I always dreamed of having children and a family, and now that I am engaged, find myself thinking more and more about a religious life (which I had also though about before, but now seems to be really pulling me some days) as I get closer to my wedding. I have no qualms about marrying this man, we’ve been together for five years, and I think we can stick it through another fifty or more. So I made a promise to God: When, or if, my husband dies before me, I will join a convent or the like. I have expressed this to my fiance and to God and surprisingly it has left me calmer and, well, happy.

Maybe this isn’t going to help you, I just felt I should write it down. If you have any questions, feel free to ask!

(I also want to add that most things in life are not easy. While those who have taken vows may be happy, they may also be struggling, just as a poor family who loves one another struggles. I would caution you that what you seem to see as an easy road may not really be.)
 
Brother,

You sound depressed. I believe it may be your location, at least in part. I have no doubt your future is in jeopardy, as is ours, these days. I don’t believe you should seek out religious life for the purpose of security, because when the times get tough, and they will, if things don’t turn around soon, you will want to bail. There are plenty of things to do. If you need some ideas, let me know. 😃
 
There is a saying - one I heard from Abp. Fulton Sheen - that if you do God’s Will, you will know God’s Will (but if you know God’s Will, you won’t necessarily do God’s Will).

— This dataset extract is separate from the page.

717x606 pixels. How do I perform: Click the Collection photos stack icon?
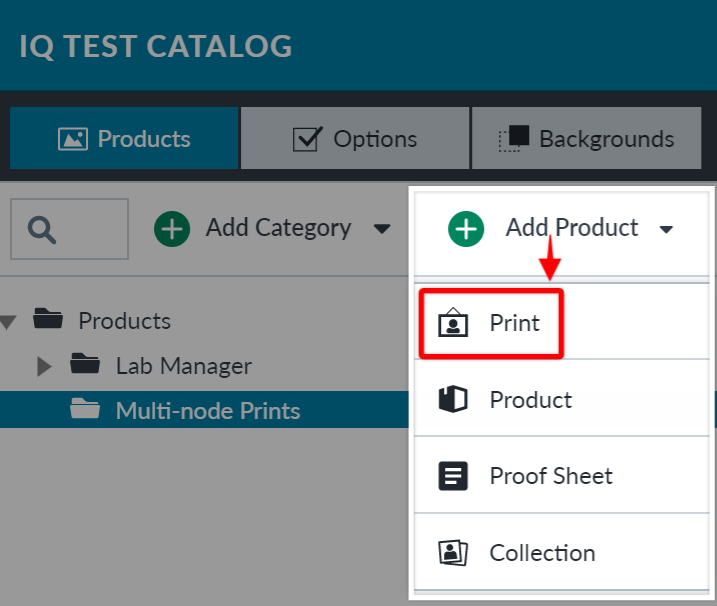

Were I you, DL82, I would focus on doing what you know He wants you to do, right now, and to try to constantly remember that I know full well that He has commanded me to be holy as He is holy.

The question of your vocation is not about you, merely asked by you. And when you listen to God’s answer, you will be bound to obey it, whatever it may be.

I’ll be praying for you, DL82.
I second this!

Personally, as a fellow “worry-er”, I have found that I can argue myself into pretty much anything, so dwelling on and over-analyzing things tends not to be very fruitful.
 
Perhaps the religious order you are discerning with is not where your vocation lies. Any spiritual director will encourage you to experience different orders to see which one, if any, is the right fit for you.
 
I just want to leave something clear to you. If have a vocation to something ( religious or married, etc) and do something else, some saints say that with great difficulty you will save yourself. Others say it is IMPOSSIBLE.

If you go into the cloister because you don’t want to take up your cross, because you don’t want to wield the sword and go into battle, then you would be sinning.

If you go because you want to protect your “little” soul and you don’t want to go to Hell so you rather shut yourself inside than that is a sin and pure cowardice.

It is no heroism to be called to be a chaste and militant catholic in society and then hide in a monastery.
The same for a man called to convert the world to say it is impossible and succumb to a the mediocre life in society. Heroism is to to fight in the battlefield God gave you.

I said if. You see if that if is correct.